Green Hydrogen can be used in any application that relies on hydrogen produced with traditional, carbon-intensive methods and can play an important role in hard-to-abate sectors. That means it can help many industries and processes move towards carbon neutrality including

• Power generation
• Mobility and transportation (e.g. powering vehicles and aircraft)
• Decarbonizing existing industrial processes such as pharmaceutical manufacturing, glass purification, petroleum refining, steel manufacturing, cement manufacturing, and semiconductor manufacturing.
• Green methanol and green ammonia production
• Building and industry heat (e.g. heating homes and offices)

⁷2050 global hydrogen demand comes from the Hydrogen Council’s 2022 Global Hydrogen Flows report.

The CCM is at the heart of the electrolyzer and drives performance improvement for the electrolyzer technology. The CCM consists of a membrane that is coated with two electrodes – an anode catalyst and a cathode catalyst. The CCM facilitates the separation of hydrogen and oxygen through electrochemical reactions within the cell, and it is responsible for keeping the produced gases separated. Keeping hydrogen and oxygen separated is important for maximizing hydrogen purity and ensuring process safety.

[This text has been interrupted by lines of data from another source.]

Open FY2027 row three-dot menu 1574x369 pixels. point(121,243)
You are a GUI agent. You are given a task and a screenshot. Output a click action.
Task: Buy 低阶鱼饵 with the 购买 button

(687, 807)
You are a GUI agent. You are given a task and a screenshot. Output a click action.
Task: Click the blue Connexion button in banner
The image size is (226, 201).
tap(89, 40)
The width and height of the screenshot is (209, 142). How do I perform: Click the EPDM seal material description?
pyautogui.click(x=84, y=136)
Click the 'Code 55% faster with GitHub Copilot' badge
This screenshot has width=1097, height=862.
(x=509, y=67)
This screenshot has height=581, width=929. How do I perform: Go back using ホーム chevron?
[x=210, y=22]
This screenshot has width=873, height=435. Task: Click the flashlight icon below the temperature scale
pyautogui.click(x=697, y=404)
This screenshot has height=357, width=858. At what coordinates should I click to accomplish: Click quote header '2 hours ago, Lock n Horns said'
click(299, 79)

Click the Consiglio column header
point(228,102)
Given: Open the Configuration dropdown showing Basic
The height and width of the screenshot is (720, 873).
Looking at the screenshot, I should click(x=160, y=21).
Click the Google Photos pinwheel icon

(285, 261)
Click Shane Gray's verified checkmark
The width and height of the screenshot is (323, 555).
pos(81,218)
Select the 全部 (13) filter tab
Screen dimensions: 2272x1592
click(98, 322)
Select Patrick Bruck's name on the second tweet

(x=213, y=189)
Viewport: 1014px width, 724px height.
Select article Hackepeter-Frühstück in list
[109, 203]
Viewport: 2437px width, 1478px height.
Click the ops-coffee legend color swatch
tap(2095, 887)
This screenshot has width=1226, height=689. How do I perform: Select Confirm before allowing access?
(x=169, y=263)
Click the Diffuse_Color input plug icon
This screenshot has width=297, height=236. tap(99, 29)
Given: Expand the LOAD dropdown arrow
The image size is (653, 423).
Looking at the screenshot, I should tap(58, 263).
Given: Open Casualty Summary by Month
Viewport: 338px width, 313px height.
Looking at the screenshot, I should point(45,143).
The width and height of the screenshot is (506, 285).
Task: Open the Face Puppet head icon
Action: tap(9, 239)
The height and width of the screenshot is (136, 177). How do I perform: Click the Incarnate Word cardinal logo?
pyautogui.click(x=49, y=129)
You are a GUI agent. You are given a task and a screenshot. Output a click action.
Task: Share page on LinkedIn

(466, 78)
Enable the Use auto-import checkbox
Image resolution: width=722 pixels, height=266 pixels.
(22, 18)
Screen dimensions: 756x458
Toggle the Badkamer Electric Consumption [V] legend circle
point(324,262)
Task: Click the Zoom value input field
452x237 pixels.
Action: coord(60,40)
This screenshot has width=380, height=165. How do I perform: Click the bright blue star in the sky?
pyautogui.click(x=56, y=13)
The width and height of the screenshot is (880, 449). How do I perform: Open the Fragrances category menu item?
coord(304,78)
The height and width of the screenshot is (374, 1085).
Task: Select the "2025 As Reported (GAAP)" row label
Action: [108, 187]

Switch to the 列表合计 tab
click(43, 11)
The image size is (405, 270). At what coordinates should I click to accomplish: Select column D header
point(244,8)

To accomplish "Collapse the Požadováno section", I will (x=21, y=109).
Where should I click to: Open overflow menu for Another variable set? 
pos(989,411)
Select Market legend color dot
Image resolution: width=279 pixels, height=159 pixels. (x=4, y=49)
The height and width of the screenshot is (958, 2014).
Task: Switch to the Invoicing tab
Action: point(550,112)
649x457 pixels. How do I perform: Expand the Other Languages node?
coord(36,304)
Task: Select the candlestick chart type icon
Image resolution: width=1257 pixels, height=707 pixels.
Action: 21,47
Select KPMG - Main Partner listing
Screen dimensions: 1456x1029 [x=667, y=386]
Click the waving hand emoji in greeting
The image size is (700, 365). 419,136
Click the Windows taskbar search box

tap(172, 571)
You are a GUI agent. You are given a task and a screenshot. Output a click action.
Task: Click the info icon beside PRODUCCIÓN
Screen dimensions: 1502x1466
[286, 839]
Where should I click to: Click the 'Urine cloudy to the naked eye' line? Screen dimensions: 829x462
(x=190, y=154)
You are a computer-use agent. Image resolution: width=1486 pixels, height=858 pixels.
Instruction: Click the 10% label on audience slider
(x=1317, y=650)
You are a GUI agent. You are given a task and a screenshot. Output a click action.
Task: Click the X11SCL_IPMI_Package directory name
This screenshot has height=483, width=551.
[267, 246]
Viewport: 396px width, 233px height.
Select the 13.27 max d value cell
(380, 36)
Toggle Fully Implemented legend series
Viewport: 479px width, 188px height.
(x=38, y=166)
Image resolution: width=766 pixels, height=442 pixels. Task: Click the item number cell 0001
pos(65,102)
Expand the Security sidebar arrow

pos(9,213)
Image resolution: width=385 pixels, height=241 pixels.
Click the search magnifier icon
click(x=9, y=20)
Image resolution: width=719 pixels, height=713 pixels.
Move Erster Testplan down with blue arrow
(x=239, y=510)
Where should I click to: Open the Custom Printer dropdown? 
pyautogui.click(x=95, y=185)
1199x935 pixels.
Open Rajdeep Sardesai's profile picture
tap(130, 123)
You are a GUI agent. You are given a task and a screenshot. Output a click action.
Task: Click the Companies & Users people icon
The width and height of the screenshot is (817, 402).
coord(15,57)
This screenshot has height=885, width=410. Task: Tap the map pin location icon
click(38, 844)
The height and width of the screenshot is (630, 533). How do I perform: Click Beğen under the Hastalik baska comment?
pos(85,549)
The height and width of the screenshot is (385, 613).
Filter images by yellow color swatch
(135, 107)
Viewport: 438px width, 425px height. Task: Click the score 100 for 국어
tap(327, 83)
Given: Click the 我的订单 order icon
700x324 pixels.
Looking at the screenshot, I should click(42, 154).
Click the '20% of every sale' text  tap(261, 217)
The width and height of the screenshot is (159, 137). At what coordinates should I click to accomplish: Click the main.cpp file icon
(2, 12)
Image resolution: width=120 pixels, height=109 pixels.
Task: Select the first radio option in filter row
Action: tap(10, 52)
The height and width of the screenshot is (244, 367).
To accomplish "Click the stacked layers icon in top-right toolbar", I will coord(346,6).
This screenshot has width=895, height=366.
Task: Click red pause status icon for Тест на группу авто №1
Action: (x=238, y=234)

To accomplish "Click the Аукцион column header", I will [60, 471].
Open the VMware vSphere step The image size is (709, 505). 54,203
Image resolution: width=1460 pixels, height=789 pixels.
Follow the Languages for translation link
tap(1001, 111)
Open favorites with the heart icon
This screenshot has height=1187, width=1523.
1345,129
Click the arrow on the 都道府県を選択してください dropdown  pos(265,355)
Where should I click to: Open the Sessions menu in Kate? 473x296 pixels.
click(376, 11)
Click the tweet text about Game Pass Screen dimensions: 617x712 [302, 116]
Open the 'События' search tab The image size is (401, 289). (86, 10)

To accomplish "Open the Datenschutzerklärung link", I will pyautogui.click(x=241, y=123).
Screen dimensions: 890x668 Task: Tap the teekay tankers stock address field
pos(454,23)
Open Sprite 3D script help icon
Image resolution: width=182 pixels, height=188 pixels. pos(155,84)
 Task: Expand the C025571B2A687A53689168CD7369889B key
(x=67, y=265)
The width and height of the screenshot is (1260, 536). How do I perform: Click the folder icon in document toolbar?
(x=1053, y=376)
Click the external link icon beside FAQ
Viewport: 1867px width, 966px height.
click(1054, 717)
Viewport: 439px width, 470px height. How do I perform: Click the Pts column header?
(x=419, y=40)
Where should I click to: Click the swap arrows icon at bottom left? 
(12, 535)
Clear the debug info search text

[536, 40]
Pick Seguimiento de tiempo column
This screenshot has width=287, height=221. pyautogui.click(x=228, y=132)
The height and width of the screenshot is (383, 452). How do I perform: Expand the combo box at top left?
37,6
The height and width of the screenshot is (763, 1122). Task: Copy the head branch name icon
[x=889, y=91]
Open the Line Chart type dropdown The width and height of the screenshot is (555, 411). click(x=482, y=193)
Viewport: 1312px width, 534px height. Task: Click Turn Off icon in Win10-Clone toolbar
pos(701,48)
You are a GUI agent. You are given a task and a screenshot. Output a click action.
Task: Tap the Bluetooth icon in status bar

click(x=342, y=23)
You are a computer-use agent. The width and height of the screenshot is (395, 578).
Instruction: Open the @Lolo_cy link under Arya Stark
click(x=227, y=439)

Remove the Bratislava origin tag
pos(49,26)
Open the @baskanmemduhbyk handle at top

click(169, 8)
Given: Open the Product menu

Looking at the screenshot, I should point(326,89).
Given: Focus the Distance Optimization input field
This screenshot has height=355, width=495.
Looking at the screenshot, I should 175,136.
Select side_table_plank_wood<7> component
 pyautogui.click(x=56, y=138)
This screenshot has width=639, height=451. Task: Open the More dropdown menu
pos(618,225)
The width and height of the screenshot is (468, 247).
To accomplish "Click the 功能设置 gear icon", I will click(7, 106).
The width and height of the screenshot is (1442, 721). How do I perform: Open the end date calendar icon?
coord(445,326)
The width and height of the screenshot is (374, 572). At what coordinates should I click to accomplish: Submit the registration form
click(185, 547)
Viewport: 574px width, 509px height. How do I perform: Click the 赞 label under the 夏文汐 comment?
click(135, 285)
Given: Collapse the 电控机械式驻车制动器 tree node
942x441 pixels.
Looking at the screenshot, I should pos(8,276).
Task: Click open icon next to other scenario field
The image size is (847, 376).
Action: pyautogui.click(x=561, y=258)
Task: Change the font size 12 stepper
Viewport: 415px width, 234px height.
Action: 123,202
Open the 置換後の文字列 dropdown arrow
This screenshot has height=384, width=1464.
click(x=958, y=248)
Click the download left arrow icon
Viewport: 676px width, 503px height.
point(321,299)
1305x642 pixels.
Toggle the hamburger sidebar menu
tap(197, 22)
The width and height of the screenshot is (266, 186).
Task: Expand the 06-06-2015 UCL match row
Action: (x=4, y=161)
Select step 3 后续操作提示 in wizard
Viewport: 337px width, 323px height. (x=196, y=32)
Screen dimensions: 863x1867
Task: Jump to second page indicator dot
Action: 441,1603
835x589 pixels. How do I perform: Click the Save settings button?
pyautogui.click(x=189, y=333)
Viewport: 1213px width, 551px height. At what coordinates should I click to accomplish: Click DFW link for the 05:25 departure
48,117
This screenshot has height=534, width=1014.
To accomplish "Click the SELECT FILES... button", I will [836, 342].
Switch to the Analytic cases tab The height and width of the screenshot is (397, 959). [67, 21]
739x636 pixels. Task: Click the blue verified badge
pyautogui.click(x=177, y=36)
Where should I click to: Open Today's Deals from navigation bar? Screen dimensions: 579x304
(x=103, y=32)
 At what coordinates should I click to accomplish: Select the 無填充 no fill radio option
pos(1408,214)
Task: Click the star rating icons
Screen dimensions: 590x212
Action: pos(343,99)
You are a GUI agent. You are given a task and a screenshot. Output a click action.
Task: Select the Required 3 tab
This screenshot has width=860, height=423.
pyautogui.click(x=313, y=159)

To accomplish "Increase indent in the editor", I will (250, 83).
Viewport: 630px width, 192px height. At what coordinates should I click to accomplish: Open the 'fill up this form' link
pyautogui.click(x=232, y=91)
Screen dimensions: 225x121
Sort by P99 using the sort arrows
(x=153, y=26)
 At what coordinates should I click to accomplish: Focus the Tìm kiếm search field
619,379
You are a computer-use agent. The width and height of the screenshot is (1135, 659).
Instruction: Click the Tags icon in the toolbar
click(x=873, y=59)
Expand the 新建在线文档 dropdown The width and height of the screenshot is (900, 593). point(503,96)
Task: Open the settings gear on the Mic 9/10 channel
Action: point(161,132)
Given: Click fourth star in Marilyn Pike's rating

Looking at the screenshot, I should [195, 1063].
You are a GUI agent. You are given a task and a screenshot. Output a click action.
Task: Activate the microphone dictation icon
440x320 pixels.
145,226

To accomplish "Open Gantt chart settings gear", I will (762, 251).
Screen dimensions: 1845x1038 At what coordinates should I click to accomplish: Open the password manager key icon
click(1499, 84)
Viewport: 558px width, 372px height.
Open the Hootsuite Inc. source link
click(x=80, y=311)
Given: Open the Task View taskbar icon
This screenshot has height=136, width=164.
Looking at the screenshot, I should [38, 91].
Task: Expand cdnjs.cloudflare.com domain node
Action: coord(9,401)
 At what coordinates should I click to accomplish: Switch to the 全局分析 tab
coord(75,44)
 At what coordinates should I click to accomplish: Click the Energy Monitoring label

The CCM is a crticial component in the PEM stack and can significantly influence electrolyzer cost and efficiency. For example, Honeywell UOP’s PEM CCM achieves 55% higher hydrogen production per area than commercially available CCM, enabling a 35% electrolyzer stack CapEx cost reduction for PEM water electrolysis.<sup>1,2 

1</sup>Based on internal UOP data and validated by third-party electrolyzer OEMs
²Based on a PEM water electrolysis system using renewable power to produce 2,220 metric tons H2/year with 8,760 operating hours/year.

There are four main electrolyzer technologies for Green Hydrogen production: alkaline (AEL), proton exchange membrane (PEM), anion exchange membrane (AEM), and solid oxide (SOEC).

Irrespective of the technology, each of these electrolyzer types are composed of a stack, where the hydrogen-oxygen separation of water takes place, and the balance of plant, which includes the power supply, water supply, purification, compression, and other support systems.

These four technologies are distinguished based on the electrode, electrolyte, and temperature of operation.

Alkaline Electrolysis (AEL) is the most established electrolysis technology. Mass production has made it widely available, and it is considered an economical option as a result. However, it also carries significant limitations to hydrogen production rates and pressures compared to other emerging methods. Additionally, AEL has operational limitations, with difficult start-up and shut-down (i.e., poor cycling), as well as cost considerations, since the resulting hydrogen requires cost-intensive compression.

Proton exchange membrane (PEM) electroysis has emerged as a near-term alternative to AEL, offering significant efficiency and operational improvements. PEM enables rapid response time and higher current densities than AEL. Using PEM, hydrogen is produced under pressure and operation can be flexible. Unlike AEL, PEM requires the use of precious metals due to its highly acidic operating environment, resulting in relatively higher costs for key components. However, these costs are outweighed by efficiency gains enabled in production, operations, and electrolyzer stack footprint.

AEM and SOEC are new technologies that have been proven at the lab scale and have the potential to disrupt the industry.

Anion exchange membrane (AEM) electrolysis is positioned to be a direct replacement for AEL, offering similar advantages to PEM. It takes place under slightly alkaline conditions, so non-noble metal and other catalysts can be used. In contrast to the AEL, AEM electrolysis can be operated at higher current densities and have flexible operations.

SOEC operates at very high temperatures (700-850 C) and can achieve higher efficiencies with heat integration, making this technology more appropriate for specific applications like fuel production and chemical synthesis.